● **Excerpts from a dataset**:
*** Block opens ***
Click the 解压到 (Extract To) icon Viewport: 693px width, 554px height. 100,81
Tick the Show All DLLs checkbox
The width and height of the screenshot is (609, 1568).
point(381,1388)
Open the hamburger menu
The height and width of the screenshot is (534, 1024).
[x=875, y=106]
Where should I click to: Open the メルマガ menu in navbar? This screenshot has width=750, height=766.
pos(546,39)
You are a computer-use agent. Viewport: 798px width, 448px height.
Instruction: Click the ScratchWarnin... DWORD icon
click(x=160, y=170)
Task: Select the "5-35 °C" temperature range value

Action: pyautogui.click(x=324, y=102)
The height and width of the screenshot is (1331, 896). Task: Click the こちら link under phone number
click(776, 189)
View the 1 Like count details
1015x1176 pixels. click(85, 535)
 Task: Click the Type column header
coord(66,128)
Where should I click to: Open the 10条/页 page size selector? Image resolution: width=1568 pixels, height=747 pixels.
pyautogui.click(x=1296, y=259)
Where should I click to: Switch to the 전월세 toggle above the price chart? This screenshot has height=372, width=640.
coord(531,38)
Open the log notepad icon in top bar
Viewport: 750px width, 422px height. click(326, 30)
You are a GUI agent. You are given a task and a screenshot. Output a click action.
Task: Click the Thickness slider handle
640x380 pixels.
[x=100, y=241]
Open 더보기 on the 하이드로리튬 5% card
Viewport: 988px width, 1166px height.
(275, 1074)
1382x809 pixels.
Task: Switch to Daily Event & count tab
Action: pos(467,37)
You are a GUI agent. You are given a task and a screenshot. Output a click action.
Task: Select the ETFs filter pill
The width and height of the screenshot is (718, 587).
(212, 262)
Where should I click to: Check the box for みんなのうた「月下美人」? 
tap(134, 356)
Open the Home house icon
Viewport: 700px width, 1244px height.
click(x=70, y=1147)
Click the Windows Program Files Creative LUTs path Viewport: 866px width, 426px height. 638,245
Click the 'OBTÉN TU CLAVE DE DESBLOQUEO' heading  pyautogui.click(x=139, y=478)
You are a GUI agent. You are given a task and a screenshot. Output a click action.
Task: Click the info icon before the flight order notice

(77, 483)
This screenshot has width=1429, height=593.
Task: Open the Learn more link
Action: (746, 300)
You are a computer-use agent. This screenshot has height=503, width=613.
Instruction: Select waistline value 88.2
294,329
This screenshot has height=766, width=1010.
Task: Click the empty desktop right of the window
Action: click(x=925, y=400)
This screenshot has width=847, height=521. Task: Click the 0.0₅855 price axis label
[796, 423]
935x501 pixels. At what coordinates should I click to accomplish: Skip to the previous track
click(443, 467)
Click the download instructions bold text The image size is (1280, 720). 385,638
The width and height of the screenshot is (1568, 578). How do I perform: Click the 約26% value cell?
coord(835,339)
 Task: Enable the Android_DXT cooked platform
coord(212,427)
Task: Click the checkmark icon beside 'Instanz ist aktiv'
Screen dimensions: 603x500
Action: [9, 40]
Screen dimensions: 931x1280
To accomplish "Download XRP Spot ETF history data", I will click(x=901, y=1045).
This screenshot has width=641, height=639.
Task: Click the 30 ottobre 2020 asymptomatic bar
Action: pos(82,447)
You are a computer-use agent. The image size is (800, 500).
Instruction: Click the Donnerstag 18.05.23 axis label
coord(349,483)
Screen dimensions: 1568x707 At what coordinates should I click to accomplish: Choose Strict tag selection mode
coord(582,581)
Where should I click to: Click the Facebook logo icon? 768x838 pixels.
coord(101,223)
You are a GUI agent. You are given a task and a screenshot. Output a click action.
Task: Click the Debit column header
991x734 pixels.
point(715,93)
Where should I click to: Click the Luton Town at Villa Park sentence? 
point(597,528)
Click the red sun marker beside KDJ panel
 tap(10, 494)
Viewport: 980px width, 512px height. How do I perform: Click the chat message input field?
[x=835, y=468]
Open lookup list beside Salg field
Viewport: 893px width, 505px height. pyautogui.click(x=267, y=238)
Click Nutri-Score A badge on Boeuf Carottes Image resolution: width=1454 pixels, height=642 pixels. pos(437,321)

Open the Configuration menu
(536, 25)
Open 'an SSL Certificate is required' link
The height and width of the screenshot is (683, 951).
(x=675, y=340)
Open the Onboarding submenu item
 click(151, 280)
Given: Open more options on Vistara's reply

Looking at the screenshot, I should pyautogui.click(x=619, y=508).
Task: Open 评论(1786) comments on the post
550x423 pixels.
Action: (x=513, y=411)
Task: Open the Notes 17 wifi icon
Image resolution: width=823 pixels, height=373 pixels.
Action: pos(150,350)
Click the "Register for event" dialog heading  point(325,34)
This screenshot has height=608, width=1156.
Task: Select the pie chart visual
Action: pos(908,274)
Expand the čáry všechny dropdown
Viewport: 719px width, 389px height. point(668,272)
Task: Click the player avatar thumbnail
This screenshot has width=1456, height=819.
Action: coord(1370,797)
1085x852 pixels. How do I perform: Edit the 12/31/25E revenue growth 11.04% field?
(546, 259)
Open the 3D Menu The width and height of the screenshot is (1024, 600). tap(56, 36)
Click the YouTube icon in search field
*** Block closes ***
● **Work task**:
Check each line of the records above, and copy those that hold the word "computer".

● **Result of the task**:
You are a computer-use agent. Viewport: 798px width, 448px height.
You are a computer-use agent. This screenshot has height=503, width=613.
You are a computer-use agent. The image size is (800, 500).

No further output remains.